=== Material provided ===
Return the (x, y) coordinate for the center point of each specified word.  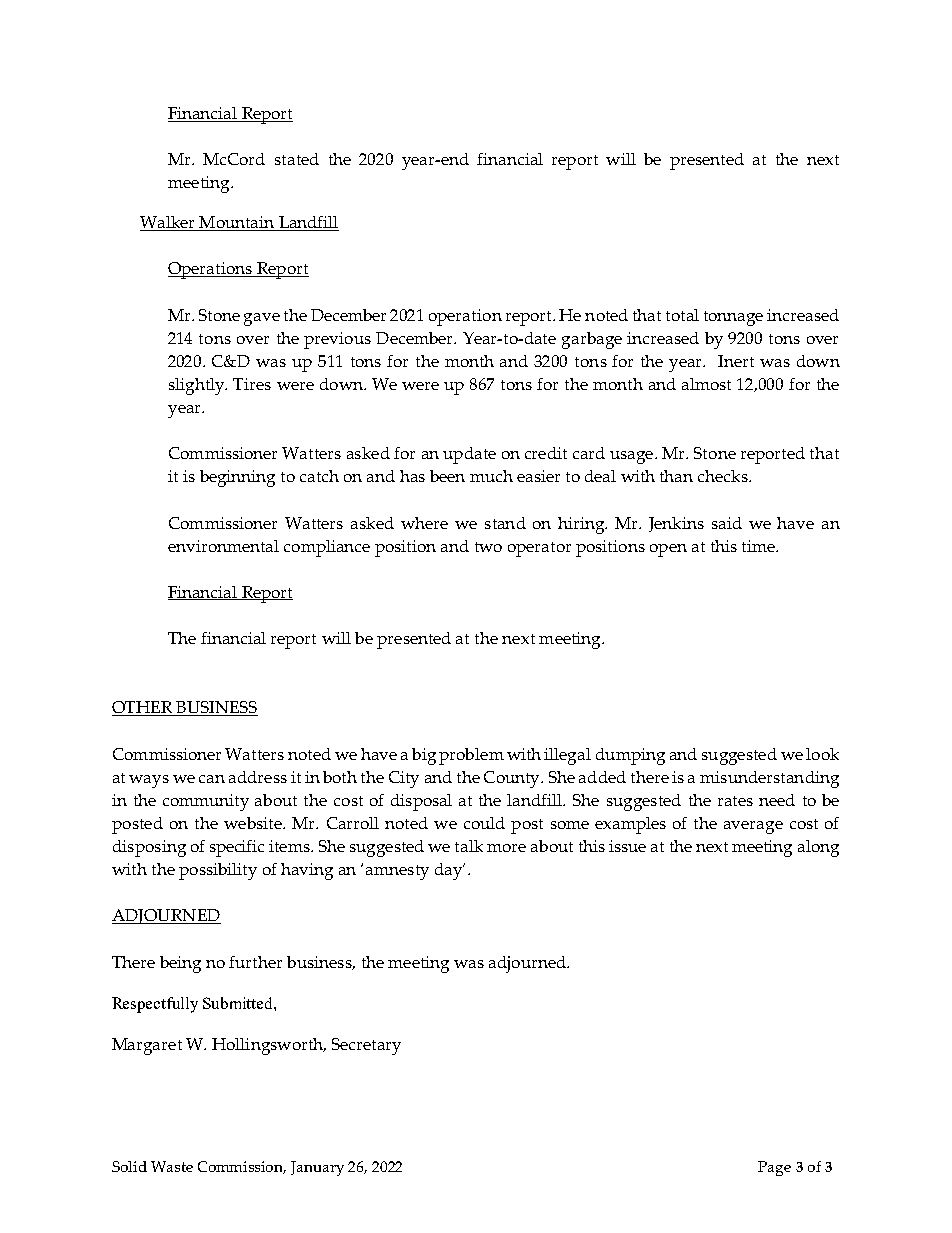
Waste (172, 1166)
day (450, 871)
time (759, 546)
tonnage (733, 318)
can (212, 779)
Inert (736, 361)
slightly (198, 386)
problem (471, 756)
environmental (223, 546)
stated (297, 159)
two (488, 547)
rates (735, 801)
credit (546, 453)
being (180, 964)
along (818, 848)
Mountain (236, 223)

* * *

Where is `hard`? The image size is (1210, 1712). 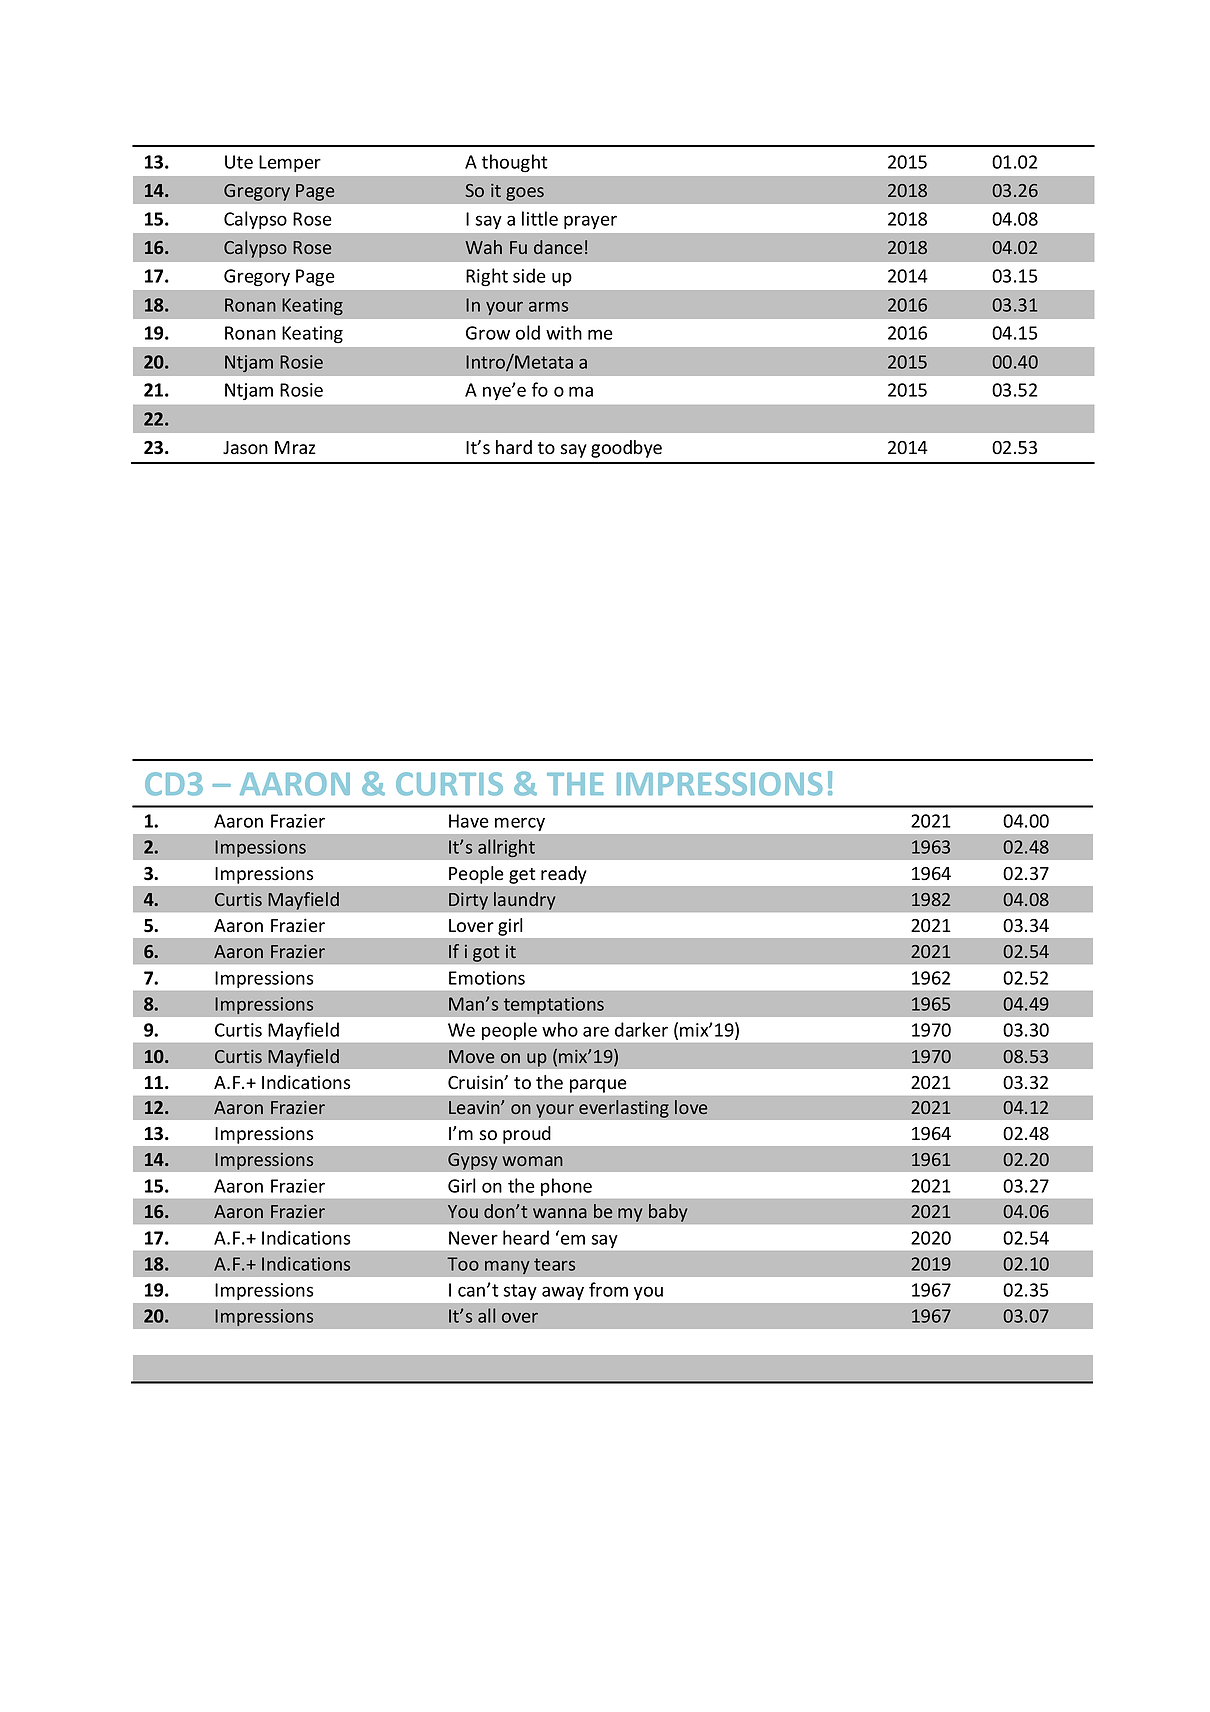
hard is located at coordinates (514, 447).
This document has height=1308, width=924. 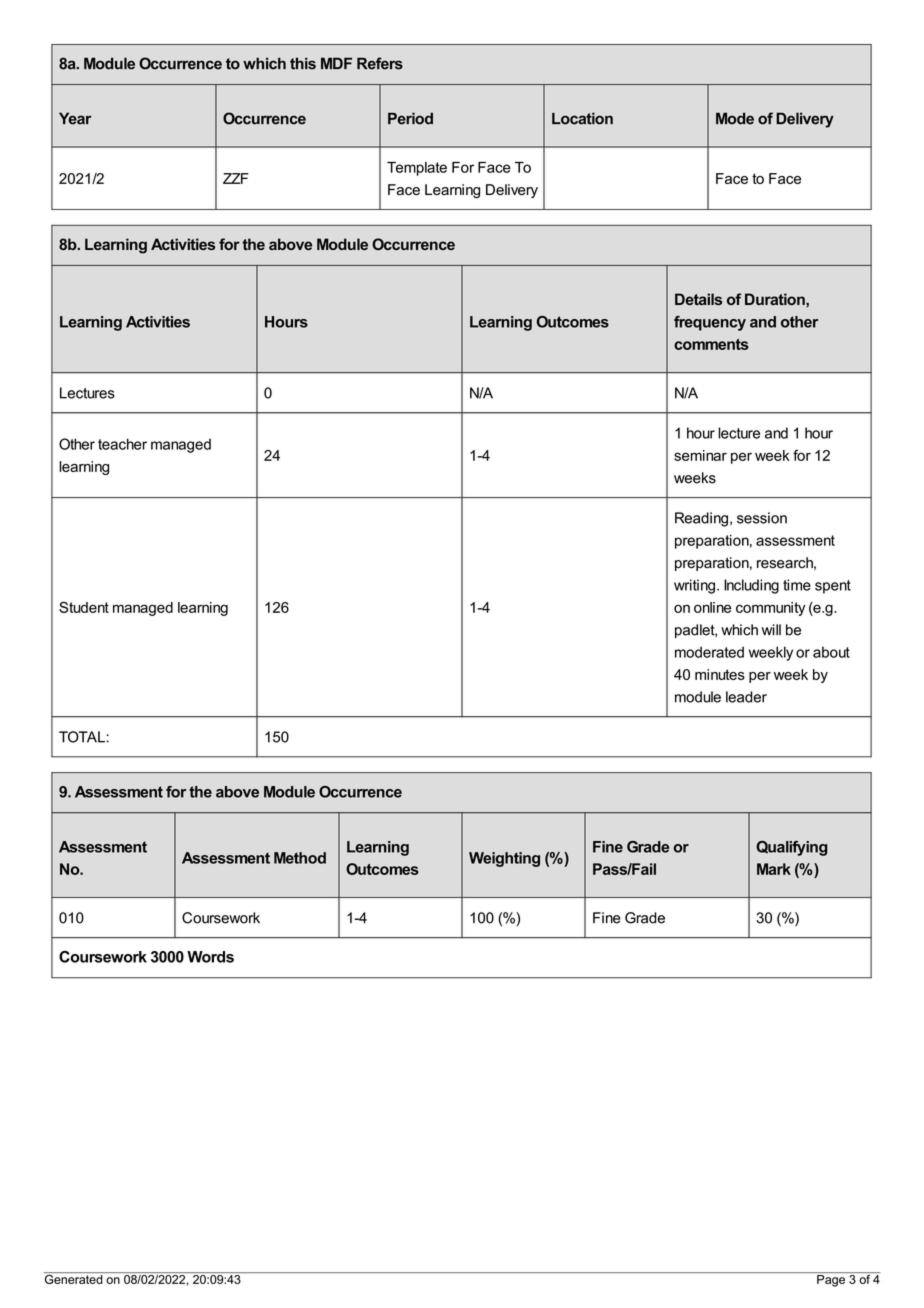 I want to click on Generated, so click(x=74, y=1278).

--

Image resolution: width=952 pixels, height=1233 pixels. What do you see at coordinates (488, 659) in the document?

=== Aim ===
Could you render the rows from the line with "Return the (x, y)" to the line with "Mountain (236, 223)", both included, as a numbered list? Skip any blank lines and leave the pictures out.

=== Result below ===
1. Return the (x, y) coordinate for the center point of each specified word.  
2. Waste (172, 1166)
3. day (450, 871)
4. time (759, 546)
5. tonnage (733, 318)
6. can (212, 779)
7. Inert (736, 361)
8. slightly (198, 386)
9. problem (471, 756)
10. environmental (223, 546)
11. stated (297, 159)
12. two (488, 547)
13. rates (735, 801)
14. credit (546, 453)
15. being (180, 964)
16. along (818, 848)
17. Mountain (236, 223)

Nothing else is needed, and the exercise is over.